(Instructions for the task): Reproduce the data below verbatim, from the line containing "This screenshot has height=507, width=1020." through the end of the data, both ends included. Leave the pictures out of your copy.

[start]

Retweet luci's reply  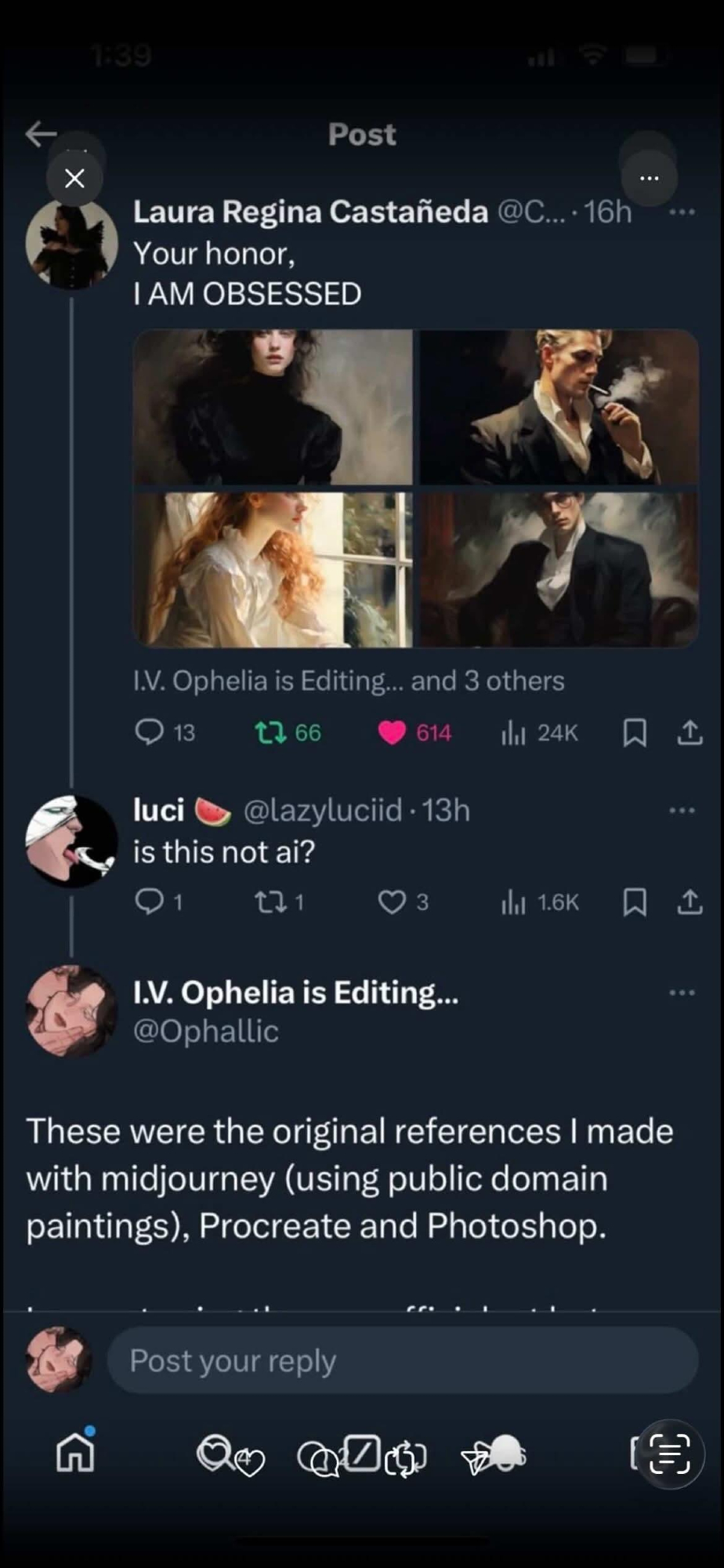[271, 902]
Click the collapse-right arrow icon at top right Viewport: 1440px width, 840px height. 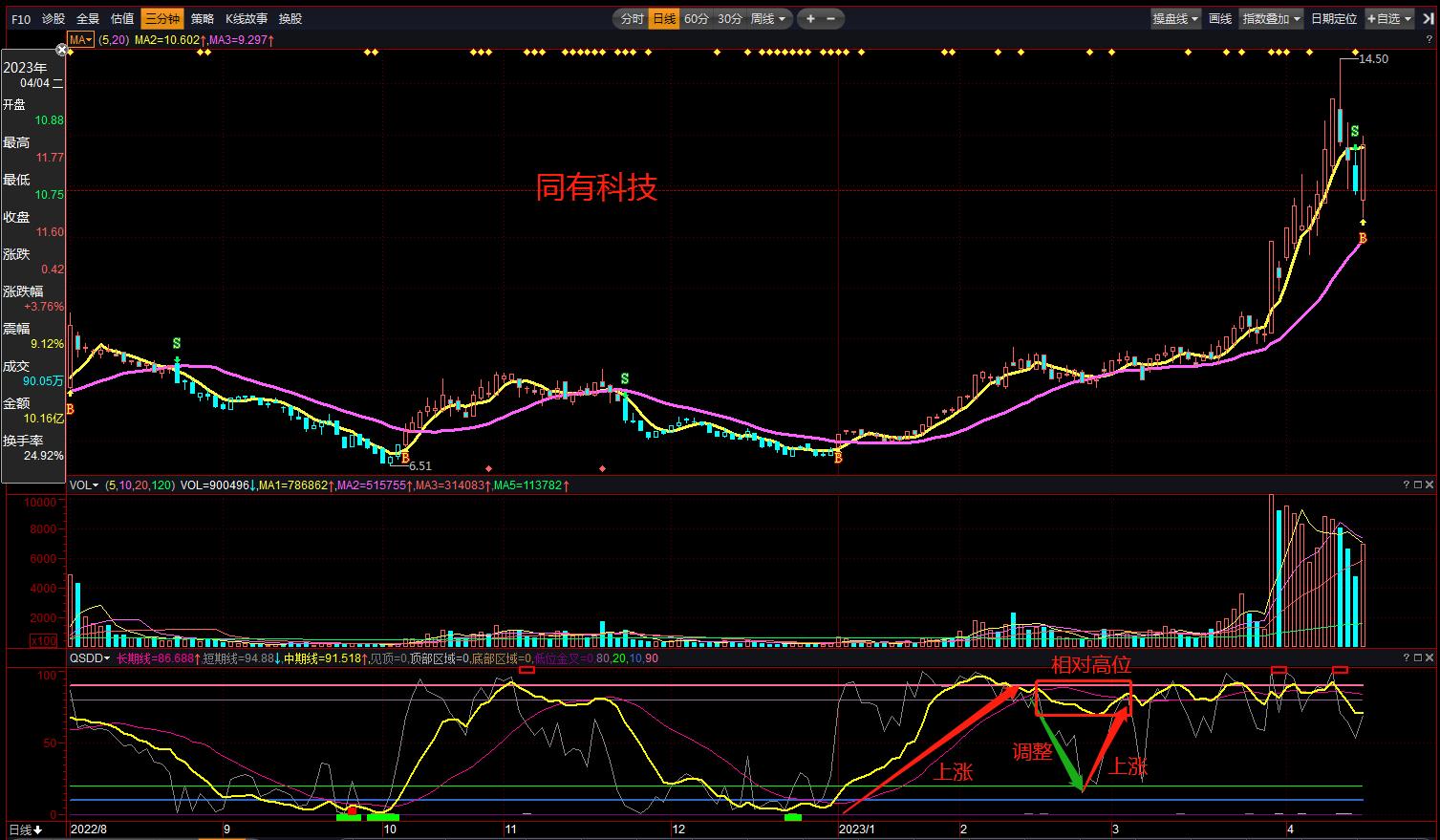(x=1429, y=19)
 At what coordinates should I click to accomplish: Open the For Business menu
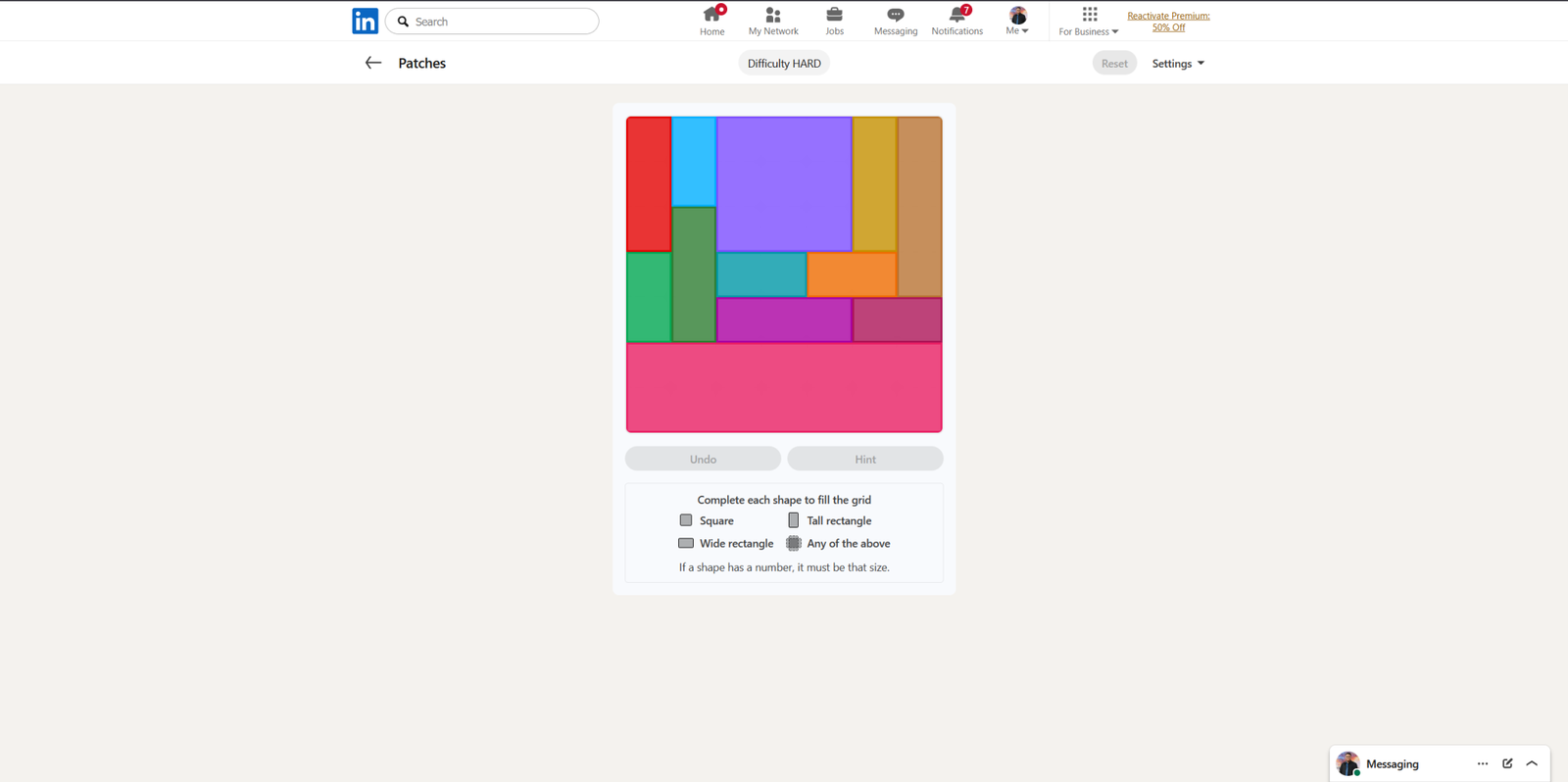[1088, 21]
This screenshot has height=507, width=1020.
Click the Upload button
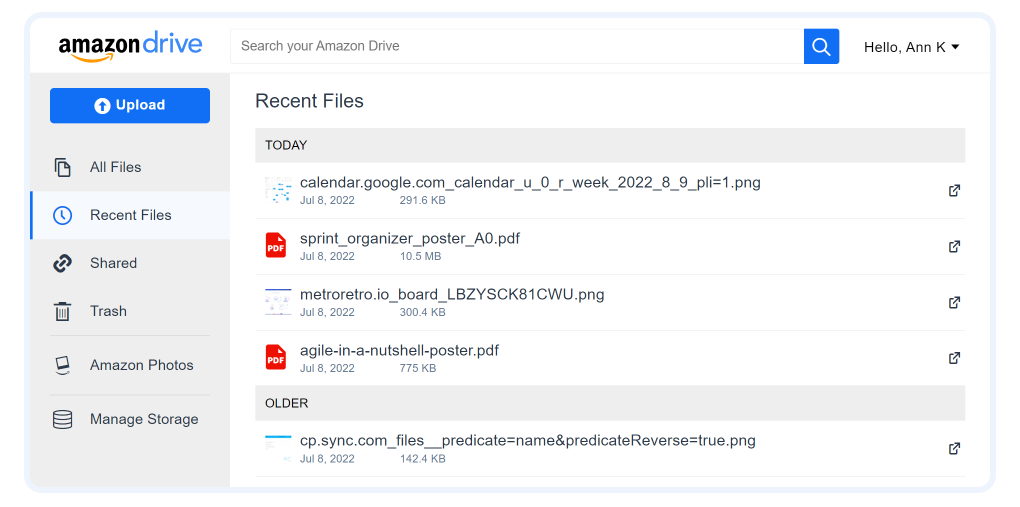click(x=130, y=105)
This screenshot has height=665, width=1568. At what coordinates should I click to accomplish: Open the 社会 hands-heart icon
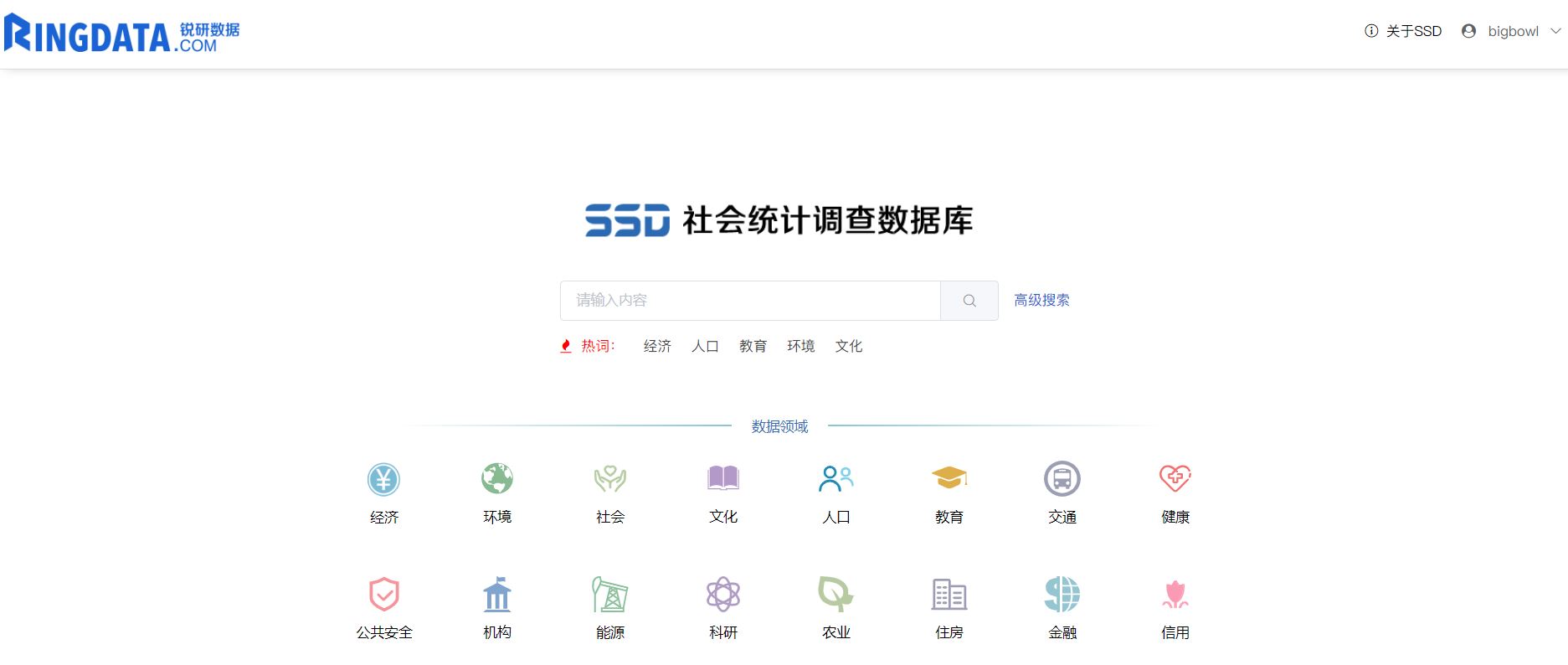610,478
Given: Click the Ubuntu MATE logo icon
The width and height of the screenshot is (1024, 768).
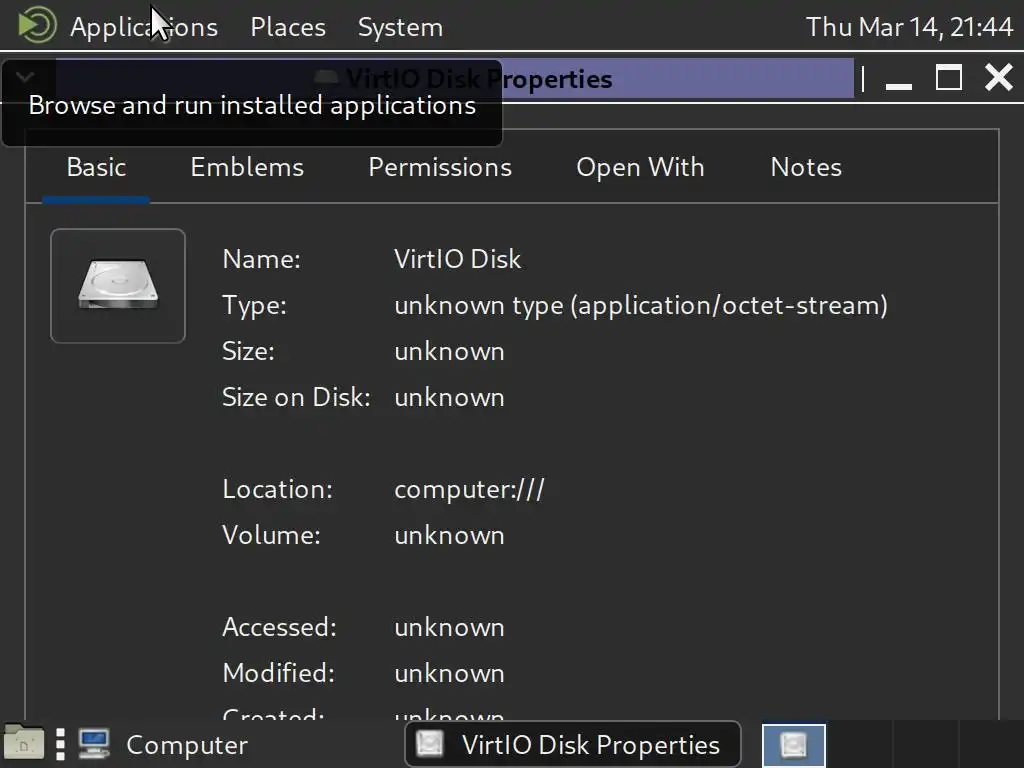Looking at the screenshot, I should click(36, 25).
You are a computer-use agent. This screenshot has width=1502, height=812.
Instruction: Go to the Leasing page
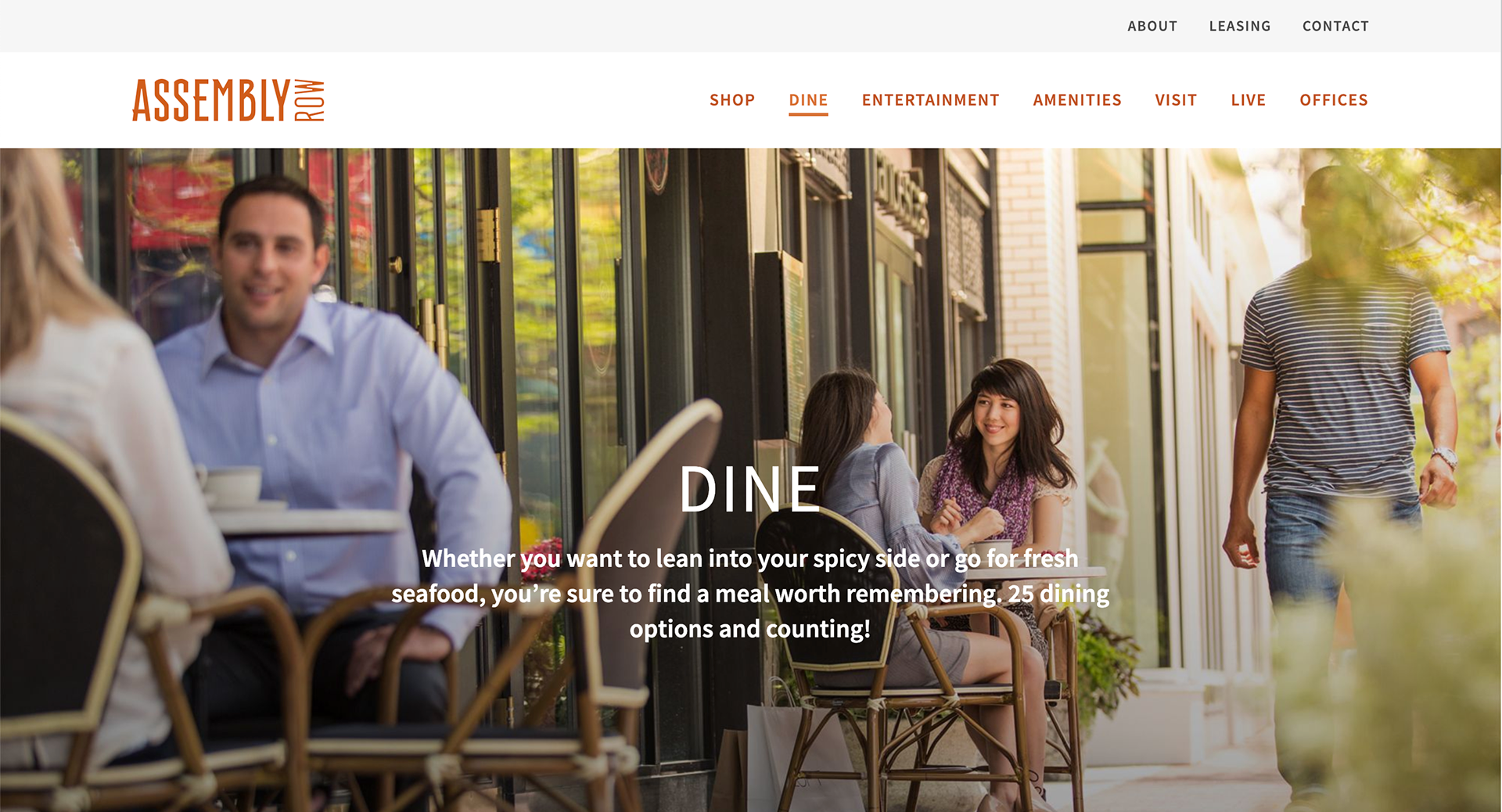click(1240, 26)
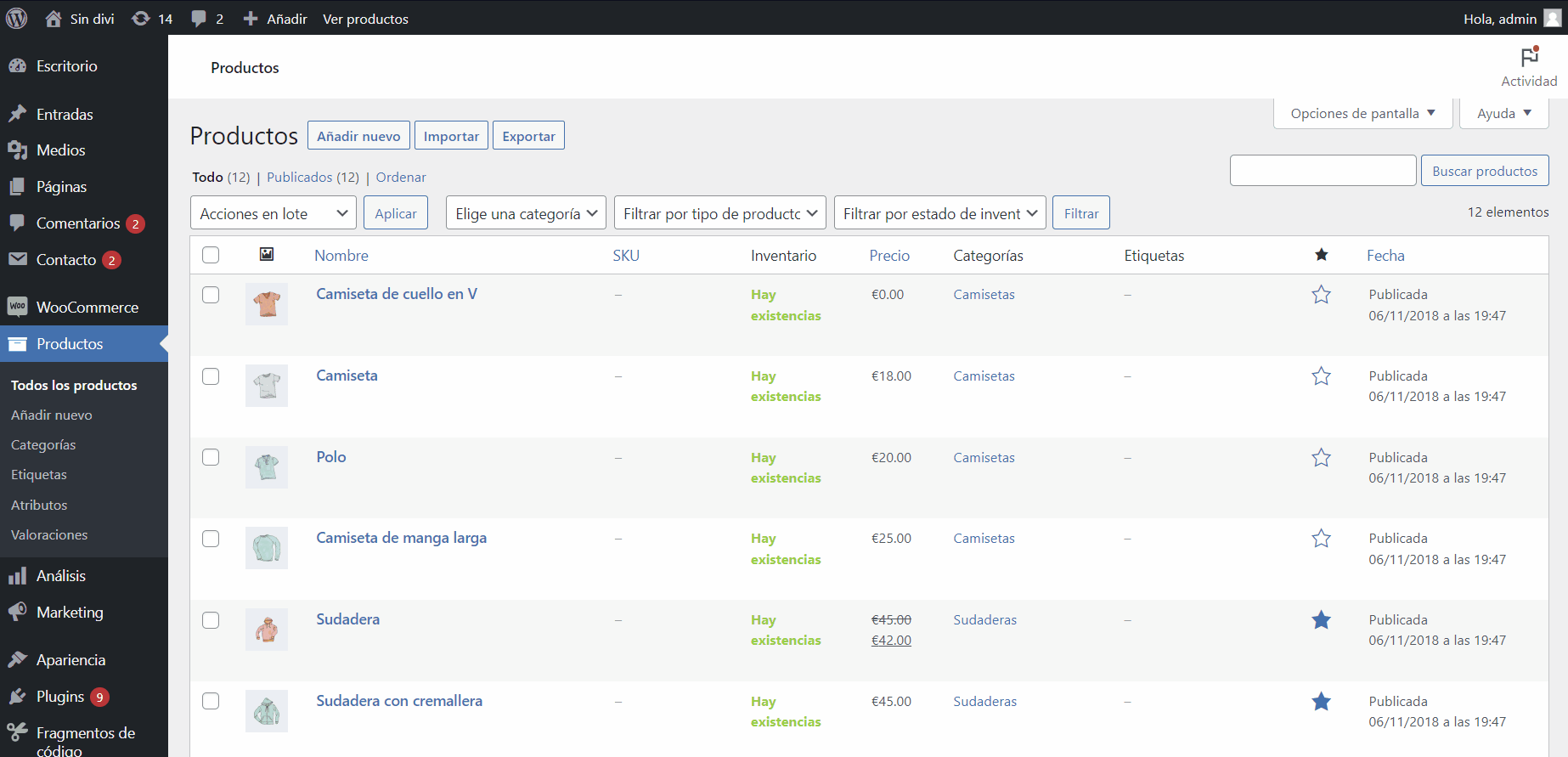Viewport: 1568px width, 757px height.
Task: Click the updates icon showing 14
Action: [142, 19]
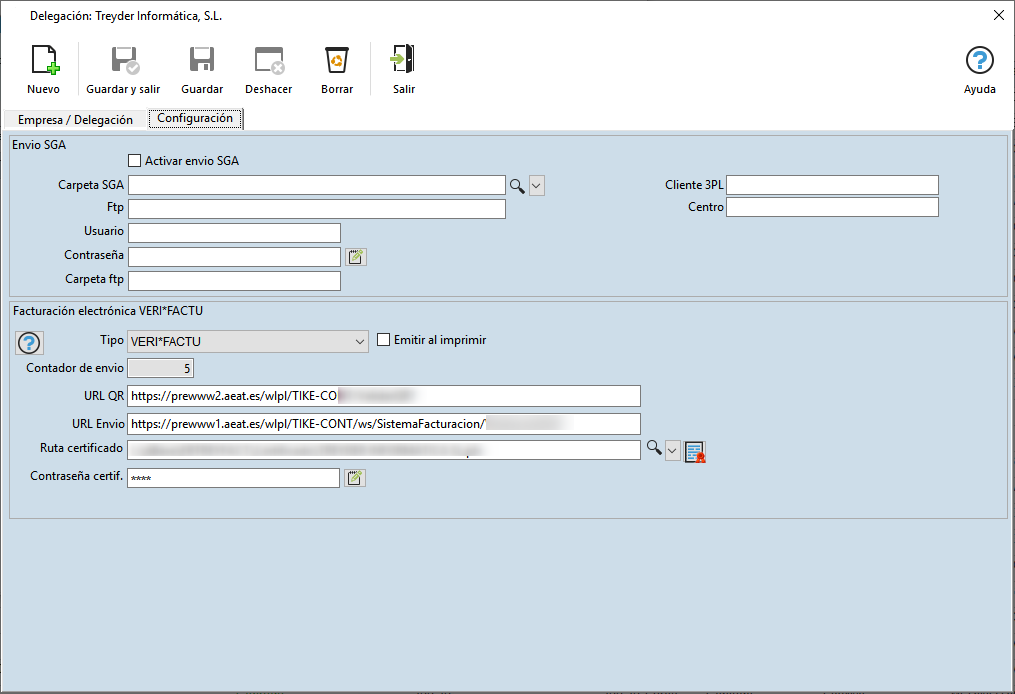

[end]

(In response):
This screenshot has height=507, width=1020.
Click the Upload button
click(x=130, y=105)
This screenshot has height=665, width=1568. At what coordinates should I click to accomplish: Open the 社会 hands-heart icon
610,478
Given: Click the Ubuntu MATE logo icon
The width and height of the screenshot is (1024, 768).
Looking at the screenshot, I should click(36, 25).
You are a computer-use agent. This screenshot has width=1502, height=812.
Instruction: Go to the Leasing page
click(1240, 26)
Viewport: 1568px width, 757px height.
Task: Click the updates icon showing 14
Action: [142, 19]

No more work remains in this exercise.